::: Extracted text
Okay, friend, the fun's over. No more hacking coughs, no more shelling out money to Big Tobacco day after day, no more shortness of breath, and no more social alienation. How do you give all this up? That's what we're here to tell you.


Chemical treatments tend to be the most effective, because they do the most to alleviate the physical addiction to nicotine. Natural treatments tend to alleviate only the psychological addiction (the habit) which is powerful but less disabling and painful. You should always discuss chemical treatments with your doctor before you use them to quit smoking, as they can all have side effects on certain users. Read up on the following products, and if one appeals to you and it's okay with your doctor, strap it on. If they all look too scary, go on to section 2 and look at some alternatives.
  1. Zyban
  2. Nicotine patches
  3. Nicotine gum
  4. Nicotine inhalers & nasal sprays


Zyban is the marketing name for the antidepressant drug bupropion hydrochloride. These are basically happy pills for the ex-smoker, which are intended to lessen or eliminate the withdrawal symptoms associated with quitting smoking. To use Zyban, you start taking the pills a week or two before you quit smoking so they have a chance to start working. Then you simply stop smoking and try to feel happy. Zyban is only available by prescription, and it should not be used with any other antidepressant drugs. You must be sure to tell your doctor about any other medications you are using when you ask him or her to prescribe Zyban for you.

If you do talk to your doctor about Zyban, be sure to ask him or her about the potential side effects associated with the drug. We're not saying it's any worse than any other drug, but we're not talking about herbal tea here and it's always best to be informed.
::::::
::: Material shown
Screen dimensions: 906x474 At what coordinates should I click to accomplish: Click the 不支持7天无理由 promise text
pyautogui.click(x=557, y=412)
::::::
::: Material shown
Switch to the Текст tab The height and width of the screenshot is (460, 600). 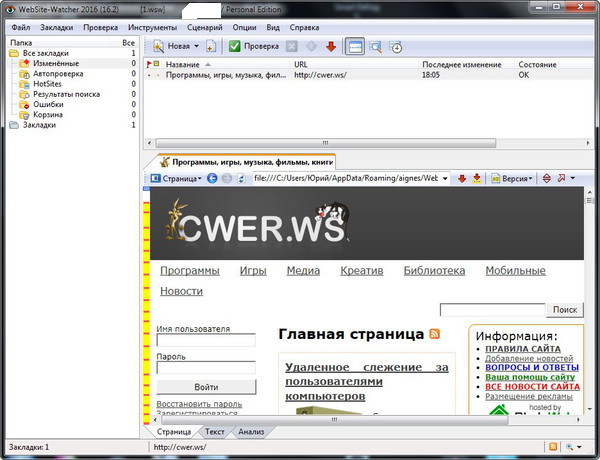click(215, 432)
::::::
→ Assignment
List every chemical treatment for quitting smoking that the text on giving up cigarettes names.

→ Written answer
Zyban, nicotine patches, nicotine gum, and nicotine inhalers and nasal sprays.